The Tourism Authority of Thailand (TAT) plans to submit to the cabinet a "special tourist visa" scheme for approval, targeting long-staying travellers with the lengthiest period extending to 270 days.
The new visa, with a 90-day length of stay and two extensions available for 90 days each, would be issued to those who agree to be kept in 14-day quarantine at a certified alternative state quarantine (ASQ) hotel or villa, according to the TAT.
The applicant must show evidence of a booking payment, strictly follow screening measures and meet the same requirements as previous groups that were allowed to enter, such as Covid-free certificate, insurance and undergoing several tests.
"If Thailand cannot open to long-haul tourists by this winter, we have to wait until next Easter or the next winter, which means hotels that depend largely on international guests will not have guests for two consecutive years," said TAT governor Yuthasak Supasorn.

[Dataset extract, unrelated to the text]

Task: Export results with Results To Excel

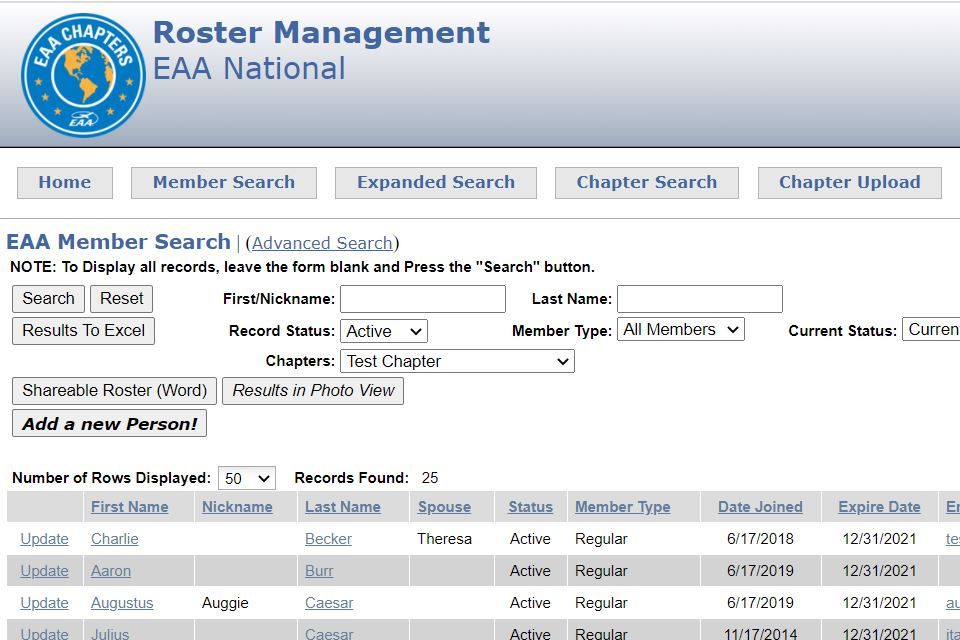Action: [x=83, y=331]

Tourism operators might be forced to offload the cost burden by laying off many workers.
Mr Yuthasak said the trial programme of partially reopening will not be limited to Phuket; the model can be applied to any province that follows safety protocols and receives a public consensus from locals.
Phuket and Koh Samui, both heavily reliant on the international market, are the first potential areas.

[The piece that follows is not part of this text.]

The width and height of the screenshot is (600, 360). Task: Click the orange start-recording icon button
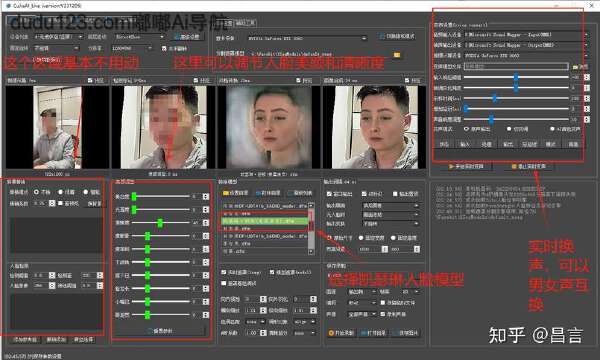pyautogui.click(x=331, y=333)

Thapanee Kiatphaibool, deputy governor for tourism products and business at the TAT, said the new type of visa will not have an age limit of 50 years and up like the existing retirement visa.
Those who want to visit will have to board chartered flights. The Centre for Covid-19 Situation Administration suggests a limit of 100 passengers per flight to allow space for physical distancing.
The centre has to screen and approve the list of prospective arrivals before they can arrange a trip to Thailand.
Mr Yuthasak held out the possibility that Phuket could have chartered flights arriving during winter 2020-21, consisting of 459,700 passengers from Russia, 27,000 from Sweden and 15,600 from Britain, according to travel agents' estimates.